Though I am disappointed to hear the bad news, I enjoyed the opportunity to discuss the prospective job details with you.
If you have some time, I would be grateful to know your opinion on how to improve my interview skills and become a better candidate for future roles.
Thank you for your time and this opportunity.
How Do You Ask For Feedback Just After An Interview?
Asking for feedback right after the interview can make you sound desperate and rude. Hence, you should wait until the employers share their hiring decisions.
Nevertheless, if you still want feedback after a job interview, you can ask your interviewer indirectly about your performance.
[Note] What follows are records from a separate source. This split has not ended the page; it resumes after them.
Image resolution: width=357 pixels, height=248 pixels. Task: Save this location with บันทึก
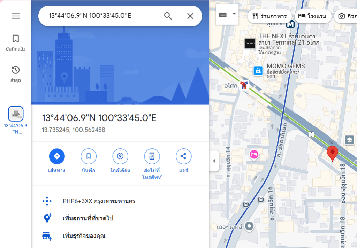pyautogui.click(x=89, y=156)
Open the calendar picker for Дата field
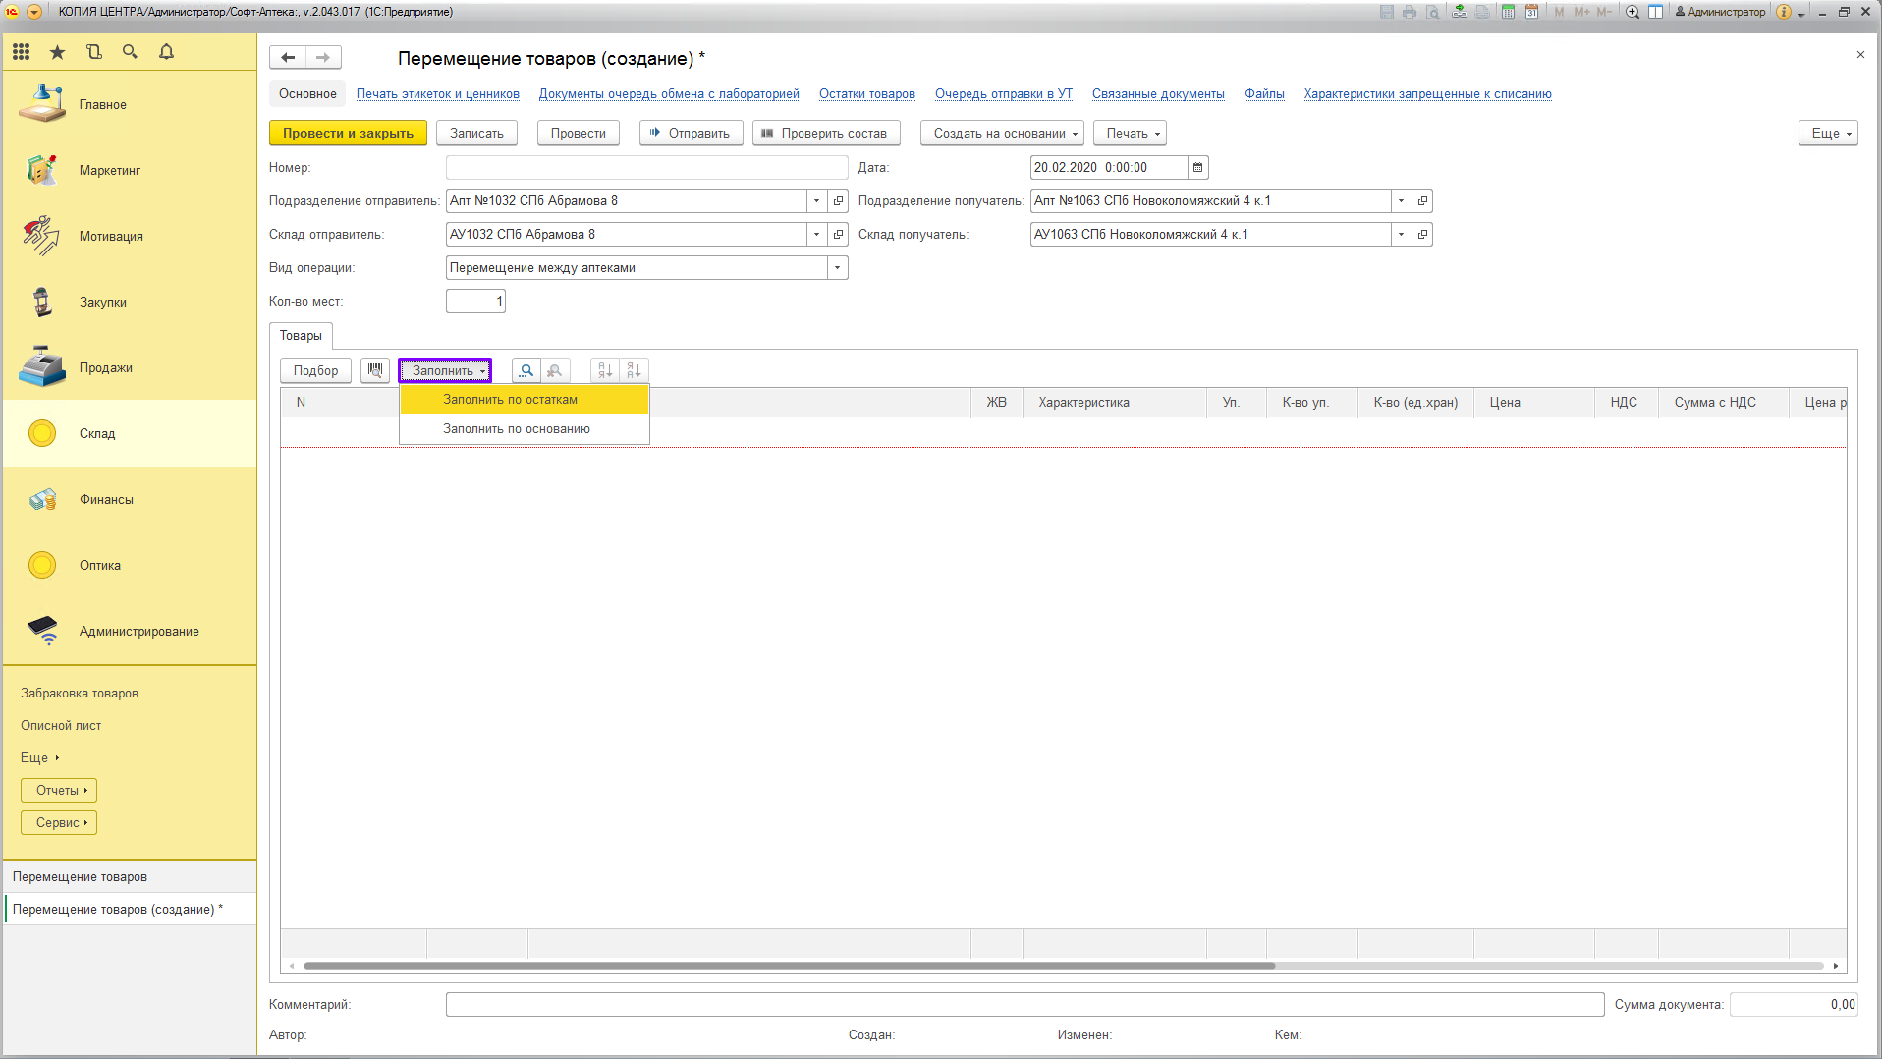This screenshot has height=1059, width=1882. 1197,168
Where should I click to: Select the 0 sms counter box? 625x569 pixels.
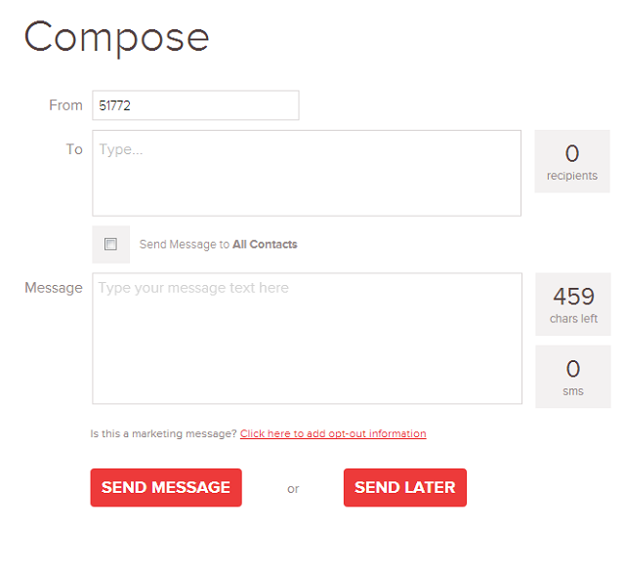click(573, 377)
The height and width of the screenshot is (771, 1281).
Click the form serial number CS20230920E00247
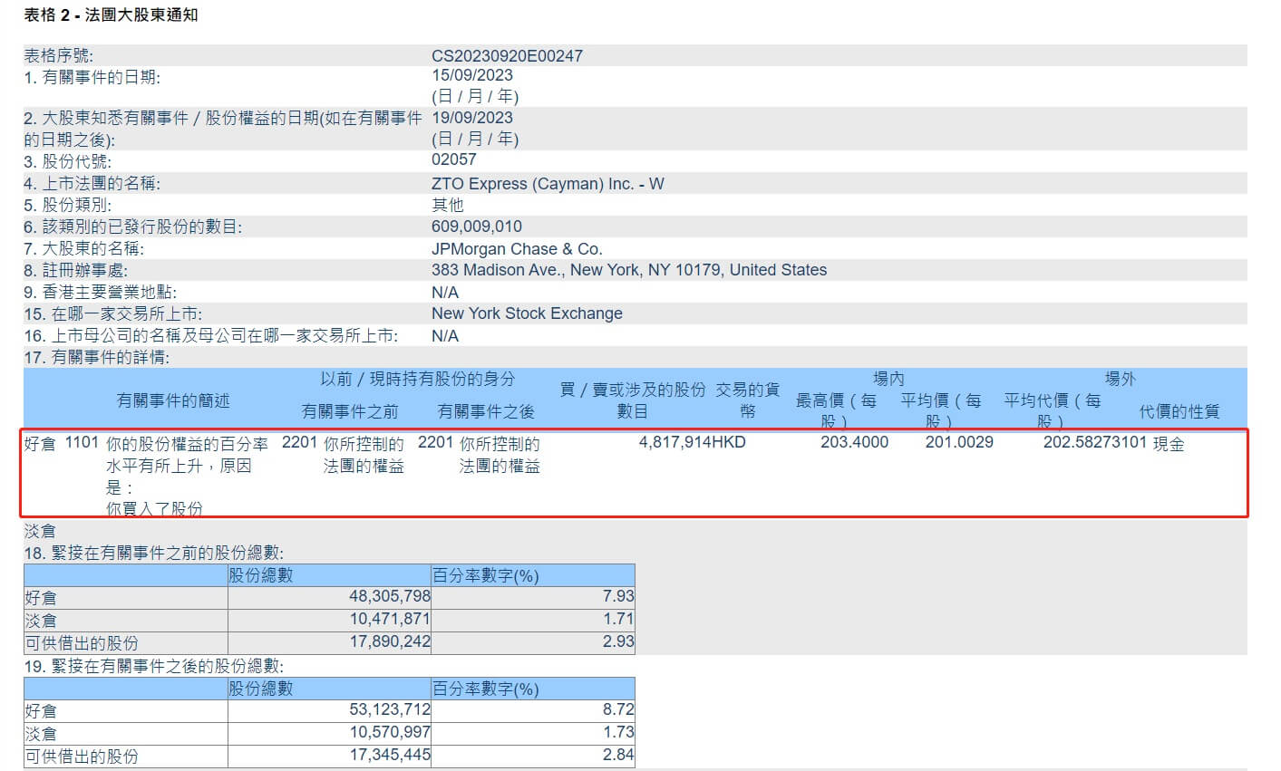point(507,56)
Also, ask the recruiters if they have suggestions for improving your cover letter, resume, and skillset.
What Not To Say Or Do After A Job Rejection?
Job rejection can be tough to handle. But you should accept the decision positively and respect the manager’s decision. You should also choose your words carefully since the employer shouldn’t think you are entering into an argument with him while asking for feedback.
Let the recruiter know that useful feedback can be helpful for your next interview.
Below are some essential tips to follow after a rejection to leave a positive impression on your manager:
1. Don’t sound bitter or upset at the start of the call (or email)
It is evident to be disappointed with the news of rejection. But your interviewer should know that. When you call for the interview feedback, don’t sound upset or bitter. Instead, be calm, polite, and professional.
Remember you are making this call only to gather information about your weak points and the recruiter’s opinion. Focus on that only and respect any remarks you get.
2. Don’t try to change their mind
Interviewers take a lot of time to share their decision after the interview process. So, don’t force the recruiters to rethink their decision or question their interviewing skills. They must have thought in all directions before jumping onto the final decision.
3. Don’t act desperate or beg
Regardless of the situation, never beg in front of the interviewer. It will ruin all your future chances of getting hired (for a new position) and the current position.
Besides, you won’t be able to network with the current manager or get recommended for other job openings. So, make sure to end the interview on good terms.
4. Don’t “push back” on the feedback they give you
When your employer provides feedback, you may find some points genuine while others are not. But you shouldn’t make counter-arguments. Instead, accept and appreciate the employer’s opinion.
Also, if a company denies providing feedback due to company policies, respect the laws and don’t force them.
5. Leave the Door Open
The employer’s decision might leave you frustrated, but that doesn’t give you the right to misbehave with the interviewer. So, end the call on a positive note and request the employer to consider you for any future openings at the company.
Remember to Stay Positive and Use the Feedback To Improve
Not all companies will understand your concern and provide genuine feedback. But you should stay positive and continue improving your skills to become a great candidate. Also, apply the suggestions you receive from the interviewer to land your perfect job faster.